Text excerpt.
Indian Merger Control Regime – The Introduction And Impact Of Deal Value Thresholds

The primary objective of introducing the Deal Value Thresholds is to target those big-sized deals wherein the target crosses one of the De-Minimis Exemption thresholds by a significant amount, and yet the deal escapes the CCI’s scrutiny simply because the target does not cross the other one

Introduction

On September 9, 2024, the Indian Government notified certain provisions of the Competition (Amendment) Act, 2023 that came into effect on September 10, 2024. One of the most noteworthy provisions pertains to the introduction of deal value thresholds (Deal Value Thresholds) to determine whether a transaction relating to acquisition of control, shares, voting rights or assets of a target entity, merger or amalgamation (Combination) requires to be notified to the Competition Commission of India (CCI) prior to its implementation. The Deal Value Thresholds comprise of a dual test of whether (i) the value of the transaction exceeds INR 2,000 crore (Value Test); and (ii) the target has ‘substantial business operations’ in India (Business Operations Test). Both these tests must be met for a Combination to be notifiable to the CCI under this provision.

The Deal Value Thresholds have been superimposed on an existing de-minimis exemption that exempts a Combination from the CCI notification requirement if the target has either assets of not more than INR 450 crore in India or turnover of not more than INR 1,250 crore in India (De-Minimis Exemption). The primary objective of introducing the Deal Value Thresholds is to target those big-sized deals wherein the target crosses one of the De-Minimis Exemption thresholds by a significant amount, and yet the deal escapes the CCI’s scrutiny simply because the target does not cross the other one. Thus, a transaction that exceeds the Deal Value Thresholds is now notifiable to the CCI even if it falls within the De-Minimis Exemption. This article analyses the Deal Value Thresholds and their overall impact on the merger control analysis.

Value Test

Unlike the De-Minimis Exemption thresholds that are entirely target focused, the Value Test is based on the value of the transaction under review. Ordinarily, this would mean the deal value specified in the deal documents. For example, the deal value of a primary transaction would be the subscription consideration payable by an acquirer to the target under a subscription or an investment agreement. Similarly, a share purchase agreement would contain the sale consideration payable by an acquirer for a secondary acquisition which would constitute the acquisition’s deal value. For undertaking the Value Test, however, the assessment is not so simple. One reason is because it encompasses all kinds of consideration – be it past, present, future, direct, indirect, immediate, deferred, in cash or otherwise. Hence, it’s important to understand how the deal value of a Combination is to be determined.

The Competition Commission of India (Combinations) Regulations, 2024 (Combination Regulations) that replaced the former combination regulations provide guidance on this issue. They include consideration payable under five categories that must be added to the deal value. Unlike the subscription or sale consideration discussed above that is evident, these categories relate to other kinds of consideration that may not be so obvious – either because it’s captured in a separate agreement or is part of a transaction that is interconnected or incidental to the main transaction.

The first category relates to consideration payable for any covenant, undertaking, obligation or restriction imposed on the seller or any other person if it has been agreed separately. This category would include, for example, non-compete fees that an acquirer agrees to pay to the seller – albeit under a separate agreement. It could also include consideration payable under an upside-sharing arrangement that is separately entered into by an acquirer with the promoters or key management of the target to incentivize them by sharing an upside at the time of the acquirer’s exit at a future date.

Supplied records.
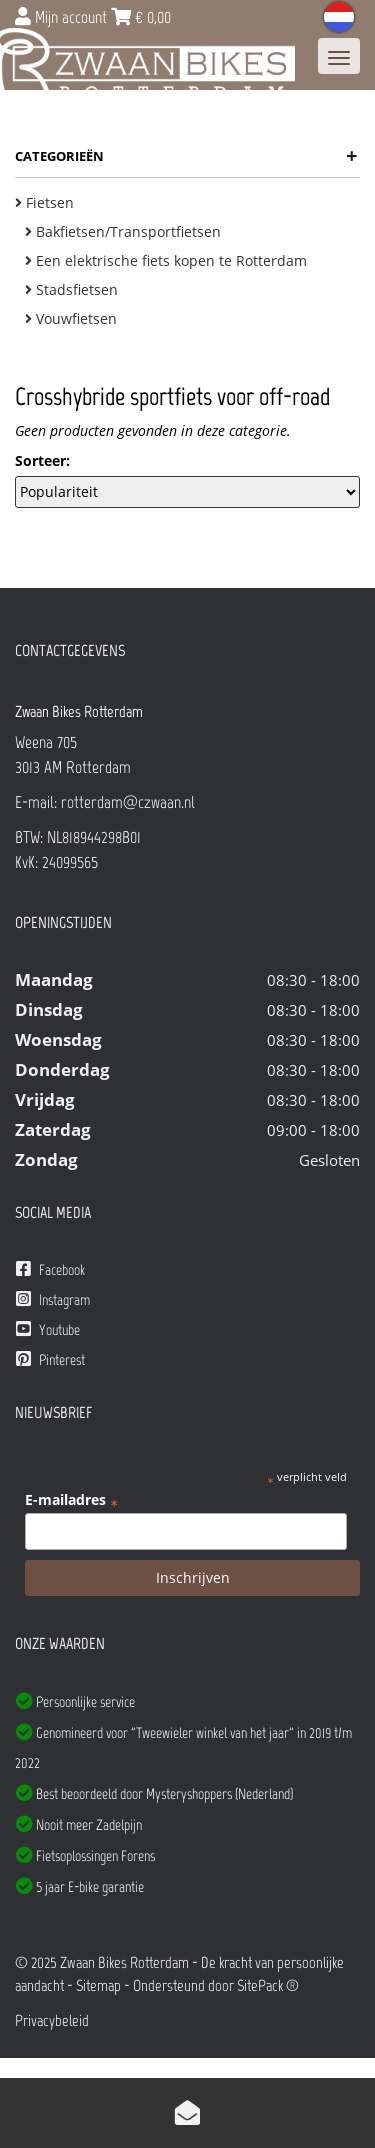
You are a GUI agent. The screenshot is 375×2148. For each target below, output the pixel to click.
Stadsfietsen (71, 289)
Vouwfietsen (71, 318)
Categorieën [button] (186, 156)
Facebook (50, 1269)
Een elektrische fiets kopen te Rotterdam (166, 260)
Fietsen (44, 202)
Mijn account (63, 17)
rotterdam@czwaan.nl (128, 802)
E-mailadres (71, 1500)
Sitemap (98, 1985)
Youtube (48, 1329)
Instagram (53, 1299)
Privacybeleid (52, 2020)
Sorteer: (42, 460)
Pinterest (50, 1359)
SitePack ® (268, 1985)
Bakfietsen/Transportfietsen (123, 231)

Task list.
1 > Please answer these questions from the merger control article, one per line:
(a) On what date did the notified provisions of the Competition (Amendment) Act, 2023 come into effect?
(b) Under the De-Minimis Exemption, what is the maximum value of assets in India that a target can have?
(c) How many categories of consideration do the Combination Regulations say must be added to the deal value?
2 > Write the next part of the merger control article, picking up after its final sentence.

Solved tasks.
1 >
(a) September 10, 2024
(b) INR 450 crore
(c) Five

2 >
Another example is consideration payable under a transition services agreement or a consultancy agreement. These agreements are typically found in buyout transactions and are signed separately by the target with the promoters or key management of the target. However, the consideration for providing such services is payable by the acquired target entity – not the acquirer. It’s therefore unclear whether such payments would be characterized as indirect consideration falling in this category. Given that there could be more of such examples, it would be useful for the CCI to provide concrete illustrations through guidance notes or FAQs to better understand this category’s coverage.

The second category covers interconnected steps and transactions regulated by the Combination Regulations. Interconnected transactions, according to the regulations, are those where the ‘ultimate intended effect’ of a transaction is achieved by way of a series of steps or smaller individual transactions which are interconnected, and one (or more) of them is notifiable to the CCI. There are a considerable number of case laws on interconnected transactions that may help transacting parties navigate this category. Further, for the purpose of calculating the transaction value, past transactions are limited to a two-year look-back period from the relevant date.

The third category includes consideration payable during two years from the date the transaction comes into effect for arrangements entered as part of the transaction or incidental thereto. This category covers consideration payable for arrangements that are incidental to the main transaction such as licensing of technology or intellectual property rights, branding, usage or marketing rights or supply of raw materials or finished goods. A significant factor that differentiates this category from others is that it is limited to a finite period of two years post consummation of the deal.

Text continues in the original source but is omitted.